Une des beautés de l’hiver, c’est le glacé de l’eau. La douche frigorifiée, celle qui me sort des mollesses de la nuit, me ramène à la vie. Me fait crier d’un quelque chose qui s’approche de l’extase. Dès que l’air se réchauffe un peu, je sens l’eau qui tiédit. Et dans le plus chaud de l’été, quand j’attends d’elle qu’elle me réveille, monte comme une envie de me plaindre. Mais je compose. Vie de médaille et de côtés. D’autant plus que j’aime l’été. Même dans ses chaleurs humides.
Hier goûtait l’extase. Cette première tiédeur qui rappelle le vent d’été. Comme la première neige. La première feuille rouge. Tout change, je me dis. Heureusement, tout change.
Photo : DANS L’EMBRASURE DU PRINTEMPS, LES CORPS – Hier * Montréal
Je ne sais rien sinon que tout traverse tout. Et que l’eau y tombe toujours avant que la terre soit mouillée.
Elle m’a dit ça il y a vingt ans et j’ai pas oublié. On riait et pleurait beaucoup quand on était ensemble. On s’était réservé les soirs pour se dire les choses. La maison était assez grande pour qu’on puisse y vivre à plusieurs. On y avait passé l’hiver, Marie et moi. Tous les matins quelqu’un veillait à faire un feu. Le monde voulait une promesse qu’on refusait de faire. Et les jours se levaient les uns après les autres.
Je n’ai pas peur de l’invisible. Mais il y a trop de parenthèses et on finit par échapper le sens du beau et du sauvage.

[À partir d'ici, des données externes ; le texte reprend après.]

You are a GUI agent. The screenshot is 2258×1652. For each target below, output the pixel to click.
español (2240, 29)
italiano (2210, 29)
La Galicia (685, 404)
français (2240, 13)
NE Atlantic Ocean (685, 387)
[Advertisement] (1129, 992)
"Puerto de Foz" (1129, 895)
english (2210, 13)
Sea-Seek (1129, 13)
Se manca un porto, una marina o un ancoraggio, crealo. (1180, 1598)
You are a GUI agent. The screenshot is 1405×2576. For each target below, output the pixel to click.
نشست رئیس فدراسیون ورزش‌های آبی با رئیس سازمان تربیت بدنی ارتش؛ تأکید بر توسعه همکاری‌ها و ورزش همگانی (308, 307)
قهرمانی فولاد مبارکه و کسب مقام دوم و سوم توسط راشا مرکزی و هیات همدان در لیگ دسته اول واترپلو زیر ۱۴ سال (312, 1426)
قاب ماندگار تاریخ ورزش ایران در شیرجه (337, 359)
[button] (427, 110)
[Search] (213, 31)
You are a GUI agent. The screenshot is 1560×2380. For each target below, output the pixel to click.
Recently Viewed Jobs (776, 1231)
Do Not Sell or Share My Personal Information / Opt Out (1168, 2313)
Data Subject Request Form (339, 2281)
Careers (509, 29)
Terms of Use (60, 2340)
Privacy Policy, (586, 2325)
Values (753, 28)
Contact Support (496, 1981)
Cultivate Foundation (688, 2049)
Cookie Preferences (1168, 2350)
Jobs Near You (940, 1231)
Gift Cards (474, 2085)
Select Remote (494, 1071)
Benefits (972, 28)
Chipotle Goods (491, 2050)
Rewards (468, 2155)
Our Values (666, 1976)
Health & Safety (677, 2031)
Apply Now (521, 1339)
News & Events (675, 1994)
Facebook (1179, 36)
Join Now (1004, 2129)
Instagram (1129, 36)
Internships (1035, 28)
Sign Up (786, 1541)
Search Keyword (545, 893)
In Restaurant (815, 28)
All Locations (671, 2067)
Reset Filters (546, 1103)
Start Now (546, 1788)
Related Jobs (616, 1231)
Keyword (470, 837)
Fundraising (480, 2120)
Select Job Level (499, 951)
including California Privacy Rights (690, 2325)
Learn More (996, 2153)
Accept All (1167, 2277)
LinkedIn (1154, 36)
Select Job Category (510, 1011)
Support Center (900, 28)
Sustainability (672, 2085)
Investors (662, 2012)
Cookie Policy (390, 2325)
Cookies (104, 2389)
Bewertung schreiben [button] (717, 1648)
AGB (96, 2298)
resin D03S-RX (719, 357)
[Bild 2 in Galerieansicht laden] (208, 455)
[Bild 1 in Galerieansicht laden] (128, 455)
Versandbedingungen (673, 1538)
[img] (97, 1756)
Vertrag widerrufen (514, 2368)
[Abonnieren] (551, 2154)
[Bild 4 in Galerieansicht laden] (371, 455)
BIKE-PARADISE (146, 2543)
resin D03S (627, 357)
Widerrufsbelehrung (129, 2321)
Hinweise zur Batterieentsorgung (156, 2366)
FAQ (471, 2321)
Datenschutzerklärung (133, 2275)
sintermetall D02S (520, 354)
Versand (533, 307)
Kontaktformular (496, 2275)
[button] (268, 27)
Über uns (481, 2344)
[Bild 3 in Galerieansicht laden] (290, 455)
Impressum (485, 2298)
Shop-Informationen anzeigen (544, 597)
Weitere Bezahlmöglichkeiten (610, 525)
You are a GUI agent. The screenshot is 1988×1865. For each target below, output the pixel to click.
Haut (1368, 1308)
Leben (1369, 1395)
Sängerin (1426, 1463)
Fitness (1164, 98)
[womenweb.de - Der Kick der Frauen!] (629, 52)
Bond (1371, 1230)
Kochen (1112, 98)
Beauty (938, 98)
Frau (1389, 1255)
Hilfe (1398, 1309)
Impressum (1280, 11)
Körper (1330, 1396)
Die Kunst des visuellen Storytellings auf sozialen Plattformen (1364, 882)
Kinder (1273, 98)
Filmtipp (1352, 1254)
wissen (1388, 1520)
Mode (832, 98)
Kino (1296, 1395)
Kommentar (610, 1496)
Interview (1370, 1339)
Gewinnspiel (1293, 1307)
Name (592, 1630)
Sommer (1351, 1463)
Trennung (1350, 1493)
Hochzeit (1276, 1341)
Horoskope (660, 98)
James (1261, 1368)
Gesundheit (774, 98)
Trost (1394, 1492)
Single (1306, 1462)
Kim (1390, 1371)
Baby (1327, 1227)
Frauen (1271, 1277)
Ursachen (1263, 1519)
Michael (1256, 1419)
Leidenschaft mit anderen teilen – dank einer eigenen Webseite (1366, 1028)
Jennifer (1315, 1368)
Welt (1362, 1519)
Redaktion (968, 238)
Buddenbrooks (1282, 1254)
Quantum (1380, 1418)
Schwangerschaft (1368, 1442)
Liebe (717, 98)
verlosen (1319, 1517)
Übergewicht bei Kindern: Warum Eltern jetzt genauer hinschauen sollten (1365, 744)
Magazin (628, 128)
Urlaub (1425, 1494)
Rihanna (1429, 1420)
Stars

Et pourtant on le sait, les fous aussi le savent, que tout est déjà là. Et quand même on joue de contraintes, d’un flou d’ardeur dans le mensonge.
J’ai croisé Marie l’an dernier. On a marché un peu dans les traces d’avant. Tout avait été dit. On s’est embrassées tendrement. Le temps fait bien les choses quand on le laisse faire.
Photo : BOUE – Fin mars 2025 – Champ des possibles * Montréal
C’est toi qui me l’as dit : tout se déplace. Les mots, les phrases avec.
Hier jusqu’à tard encore, t’as avalé le vin comme ta mère suppliait son dieu. T’as parlé d’une église et d’un arbre tordu, d’un enfant malmené, d’une tête brûlée à force de trop de rien. J’avais du mal à suivre. Mais tes silences en disaient long. De ceux qu’on coince entre deux rires pour empêcher l’emportement.
Le resto a fermé. On s’est tenu le bras jusqu’à ta porte. La marche t’a un peu dégrisé sans doute et tu as parlé du printemps, du moins je crois. Les oiseaux reviendront et il n’y aura pas de fenêtre entre eux et nos matins. Ce qui se tient derrière restera derrière. La nuance est la perle et on l’a égarée.
Ta mémoire me suit dans la rue et j’en fais tout ce que je veux. Avec le regard que j’ai vu, on peut traverser toute une vie.